/---

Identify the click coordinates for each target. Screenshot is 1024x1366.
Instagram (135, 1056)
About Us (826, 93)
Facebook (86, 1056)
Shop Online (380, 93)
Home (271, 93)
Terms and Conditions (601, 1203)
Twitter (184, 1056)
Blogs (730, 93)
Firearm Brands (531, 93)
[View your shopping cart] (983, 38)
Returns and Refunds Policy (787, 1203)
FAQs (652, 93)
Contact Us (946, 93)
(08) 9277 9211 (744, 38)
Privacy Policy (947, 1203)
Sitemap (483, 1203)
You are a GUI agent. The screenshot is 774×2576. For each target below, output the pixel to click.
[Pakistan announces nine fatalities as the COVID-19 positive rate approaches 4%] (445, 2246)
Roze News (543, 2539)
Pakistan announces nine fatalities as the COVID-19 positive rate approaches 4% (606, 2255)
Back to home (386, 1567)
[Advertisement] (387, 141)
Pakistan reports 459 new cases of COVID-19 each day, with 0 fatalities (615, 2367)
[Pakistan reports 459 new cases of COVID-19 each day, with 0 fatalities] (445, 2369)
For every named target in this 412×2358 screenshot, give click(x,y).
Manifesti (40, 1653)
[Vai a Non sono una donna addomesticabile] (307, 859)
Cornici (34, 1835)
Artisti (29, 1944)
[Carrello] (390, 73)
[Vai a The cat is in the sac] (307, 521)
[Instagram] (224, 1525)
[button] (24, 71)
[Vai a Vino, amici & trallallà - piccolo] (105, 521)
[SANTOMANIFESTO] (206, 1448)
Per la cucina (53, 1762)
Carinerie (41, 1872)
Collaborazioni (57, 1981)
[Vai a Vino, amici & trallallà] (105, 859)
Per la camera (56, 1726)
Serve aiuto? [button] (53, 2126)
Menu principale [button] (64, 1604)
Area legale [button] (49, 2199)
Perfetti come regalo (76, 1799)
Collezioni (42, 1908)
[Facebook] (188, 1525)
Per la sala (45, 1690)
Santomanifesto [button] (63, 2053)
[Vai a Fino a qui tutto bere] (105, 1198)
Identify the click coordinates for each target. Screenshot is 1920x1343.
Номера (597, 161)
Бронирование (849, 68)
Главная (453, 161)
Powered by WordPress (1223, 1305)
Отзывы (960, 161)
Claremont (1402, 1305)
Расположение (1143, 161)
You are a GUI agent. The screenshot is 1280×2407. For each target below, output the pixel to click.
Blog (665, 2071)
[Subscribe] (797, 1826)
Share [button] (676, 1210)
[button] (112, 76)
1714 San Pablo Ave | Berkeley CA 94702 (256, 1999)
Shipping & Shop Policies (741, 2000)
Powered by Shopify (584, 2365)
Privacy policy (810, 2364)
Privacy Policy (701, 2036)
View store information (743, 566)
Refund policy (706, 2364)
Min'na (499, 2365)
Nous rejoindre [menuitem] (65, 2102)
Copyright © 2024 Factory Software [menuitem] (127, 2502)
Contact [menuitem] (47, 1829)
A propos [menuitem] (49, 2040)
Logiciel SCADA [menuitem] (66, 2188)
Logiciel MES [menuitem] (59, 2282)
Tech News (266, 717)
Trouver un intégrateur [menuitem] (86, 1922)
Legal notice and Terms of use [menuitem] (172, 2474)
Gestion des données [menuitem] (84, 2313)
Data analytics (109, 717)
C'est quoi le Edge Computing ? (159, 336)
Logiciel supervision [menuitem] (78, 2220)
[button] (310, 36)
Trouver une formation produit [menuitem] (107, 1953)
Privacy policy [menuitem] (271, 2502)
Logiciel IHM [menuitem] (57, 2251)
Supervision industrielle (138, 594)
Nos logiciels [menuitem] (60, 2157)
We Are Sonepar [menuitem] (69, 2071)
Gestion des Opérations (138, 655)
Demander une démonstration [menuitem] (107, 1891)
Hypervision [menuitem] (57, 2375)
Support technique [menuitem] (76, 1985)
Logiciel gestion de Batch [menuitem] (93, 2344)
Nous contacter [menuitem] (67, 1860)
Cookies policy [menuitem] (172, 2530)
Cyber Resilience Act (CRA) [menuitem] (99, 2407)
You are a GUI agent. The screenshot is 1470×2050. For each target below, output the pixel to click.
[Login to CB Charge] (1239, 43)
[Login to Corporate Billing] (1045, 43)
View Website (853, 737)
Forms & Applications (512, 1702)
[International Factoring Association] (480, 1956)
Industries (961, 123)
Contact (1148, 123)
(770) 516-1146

\---

Problem statement:
All that is wanted is the stretch of lines above from the one containing "Cornici (34, 1835)" through the one containing "Menu principale [button] (64, 1604)", duplicated exactly.

Exercise result:
Cornici (34, 1835)
Artisti (29, 1944)
[Carrello] (390, 73)
[Vai a The cat is in the sac] (307, 521)
[Instagram] (224, 1525)
[button] (24, 71)
[Vai a Vino, amici & trallallà - piccolo] (105, 521)
[SANTOMANIFESTO] (206, 1448)
Per la cucina (53, 1762)
Carinerie (41, 1872)
Collaborazioni (57, 1981)
[Vai a Vino, amici & trallallà] (105, 859)
Per la camera (56, 1726)
Serve aiuto? [button] (53, 2126)
Menu principale [button] (64, 1604)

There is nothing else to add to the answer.